Bracewell leaned back again, cradling his mug. ‘Kept himself to himself,’ he said. ‘Studied hard, did as he was asked. Stayed away from trouble.’ He pointed down to the files on the floor. ‘It’s all in there.’
‘I’ll go through them later on.’
‘We run a mentoring scheme here, something I introduced a year or so ago. We team up the more trusted of the older boys with some of the younger ones who look like they might be having a problem adjusting. A buddy system, if you want to call it that. Amin was certainly one of those I would have asked to do some mentoring for me.’
‘Why didn’t you?’
‘Not much point as he was moving on.’
‘Over there?’ Thorne nodded towards the window, the building a hundred yards away on the other side of a large, well-maintained courtyard. Barndale was a split-site prison, with three separate estates whose inmates were divided by age. The Juvenile site, where Amin Akhtar had been held, housed boys between fifteen and eighteen. The population was fed from a Secure Training Unit holding younger boys and itself fed directly on to the Young Offenders Institution for those aged eighteen to twenty-one. The three sites had different governors and management teams, but while each prison was autonomous, key members of staff moved between them on a regular basis and they shared sports facilities, a reception area and a hospital wing.
‘No,’ Bracewell said. ‘He was being transferred.’
‘Where?’
‘He wanted to do an A-level course in Pure Maths, whatever that is, and unfortunately we don’t do an awful lot beyond woodwork here. He’d applied to do the course at a YOI in the East Midlands. Long Minster?’
Thorne shook his head. He didn’t know it. ‘Anyway, I was happy to approve the application despite some stupidly strong opposition from the Youth Justice Board, and he was scheduled to be transferred… some time this month, I think.’

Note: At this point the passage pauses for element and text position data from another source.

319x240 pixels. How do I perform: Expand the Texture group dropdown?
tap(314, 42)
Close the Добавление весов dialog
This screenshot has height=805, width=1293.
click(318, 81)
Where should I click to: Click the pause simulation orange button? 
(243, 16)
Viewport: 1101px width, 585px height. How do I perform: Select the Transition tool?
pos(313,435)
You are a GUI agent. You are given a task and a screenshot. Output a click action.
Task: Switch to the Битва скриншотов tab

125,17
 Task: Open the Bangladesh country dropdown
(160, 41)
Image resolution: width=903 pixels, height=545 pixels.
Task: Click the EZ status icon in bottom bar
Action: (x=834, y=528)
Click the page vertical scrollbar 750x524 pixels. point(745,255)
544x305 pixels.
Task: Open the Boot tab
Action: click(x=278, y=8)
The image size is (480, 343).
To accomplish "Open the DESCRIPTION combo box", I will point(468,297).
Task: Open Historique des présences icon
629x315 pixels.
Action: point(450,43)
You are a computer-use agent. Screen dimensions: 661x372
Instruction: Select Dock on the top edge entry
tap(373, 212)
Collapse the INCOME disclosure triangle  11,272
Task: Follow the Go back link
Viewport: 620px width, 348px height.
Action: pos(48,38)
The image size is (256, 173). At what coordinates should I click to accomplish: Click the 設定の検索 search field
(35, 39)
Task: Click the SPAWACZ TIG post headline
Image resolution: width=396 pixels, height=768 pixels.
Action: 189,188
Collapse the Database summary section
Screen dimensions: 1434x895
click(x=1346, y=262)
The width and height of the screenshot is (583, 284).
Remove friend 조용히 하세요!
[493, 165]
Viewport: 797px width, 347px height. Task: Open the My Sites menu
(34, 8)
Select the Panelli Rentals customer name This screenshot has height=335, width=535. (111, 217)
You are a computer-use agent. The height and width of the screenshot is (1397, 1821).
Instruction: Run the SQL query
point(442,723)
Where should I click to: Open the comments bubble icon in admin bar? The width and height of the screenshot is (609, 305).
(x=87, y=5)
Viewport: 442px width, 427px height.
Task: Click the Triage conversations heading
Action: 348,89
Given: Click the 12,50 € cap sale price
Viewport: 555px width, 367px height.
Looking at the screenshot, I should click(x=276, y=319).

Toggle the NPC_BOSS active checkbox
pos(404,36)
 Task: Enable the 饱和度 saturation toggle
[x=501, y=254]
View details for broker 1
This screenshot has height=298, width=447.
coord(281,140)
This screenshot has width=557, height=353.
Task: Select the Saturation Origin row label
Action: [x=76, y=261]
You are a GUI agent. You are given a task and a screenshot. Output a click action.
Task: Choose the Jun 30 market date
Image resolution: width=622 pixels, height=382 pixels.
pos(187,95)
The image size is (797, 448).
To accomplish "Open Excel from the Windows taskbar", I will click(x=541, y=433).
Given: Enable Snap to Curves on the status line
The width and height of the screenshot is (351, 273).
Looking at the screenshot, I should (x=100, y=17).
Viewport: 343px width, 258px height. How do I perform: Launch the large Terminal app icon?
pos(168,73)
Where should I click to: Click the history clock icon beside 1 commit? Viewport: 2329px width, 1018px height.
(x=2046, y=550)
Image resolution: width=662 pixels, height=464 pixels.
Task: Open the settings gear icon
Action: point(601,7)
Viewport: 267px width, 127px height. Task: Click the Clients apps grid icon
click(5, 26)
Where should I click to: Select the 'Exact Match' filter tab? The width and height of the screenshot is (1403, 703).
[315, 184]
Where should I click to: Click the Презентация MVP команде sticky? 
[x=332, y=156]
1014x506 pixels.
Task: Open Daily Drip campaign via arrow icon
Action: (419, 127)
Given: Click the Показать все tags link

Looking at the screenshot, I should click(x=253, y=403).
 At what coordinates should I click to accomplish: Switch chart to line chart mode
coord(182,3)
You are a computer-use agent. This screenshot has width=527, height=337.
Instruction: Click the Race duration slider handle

Thorne made a note of it. ‘He was doing well here,’ Bracewell said.
‘And I can’t say that for too many of the boys. He spent almost all his time on our Gold wing, with better rooms and extra privileges and so on, and presuming things had carried on the same way he would probably have been looking at an open prison well before his sentence was up.’ Bracewell smiled and shook his head. ‘Tragically, all speculation now of course.’
‘It’s very helpful.’
‘Is it?’
‘Building up a picture of him, you know?’
The governor nodded and looked at Thorne. ‘Well, I’d certainly have been sorry to see him go.’
‘But you still approved his move?’
‘Because it was the best thing for him, and it was what he wanted.’
‘So why was the Youth Justice Board opposed to it?’
‘Well, I suppose it would have been a little further from his family than he was here, but sometimes these pen-pushers who allocate placements just like to try and make things awkward, if you ask me. I’m sure you’ve met the type.’
Thorne said that he’d met plenty. That it sounded like a detective chief superintendent of his acquaintance. He glanced at the white-board behind Bracewell’s desk. Various headings had been scribbled: Re-offending Rates; Justification for Remand; Age/Offence/Ethnicity. At the bottom of the board, somewhat incongruously, it said, Buy milk, eggs, smoothies.
‘How did he end up in the hospital wing?’ Thorne asked.
Bracewell shrugged. ‘Looked at someone for a few seconds too long. Or someone didn’t like the fact that he was awarded certain privileges for good behaviour. Sometimes these kids don’t need any reason at all.’
‘What happened?’
‘Someone walked into his cell and slashed his face. In and out, no sign of a weapon.’
‘You had a damn good look though.’
‘We followed all the normal search procedures.’
Thorne nodded. The sharpness of the governor’s response had probably been justified. Thorne knew how hard it was to find any weapon, when a boy determined enough could fashion one from almost anything that came to hand.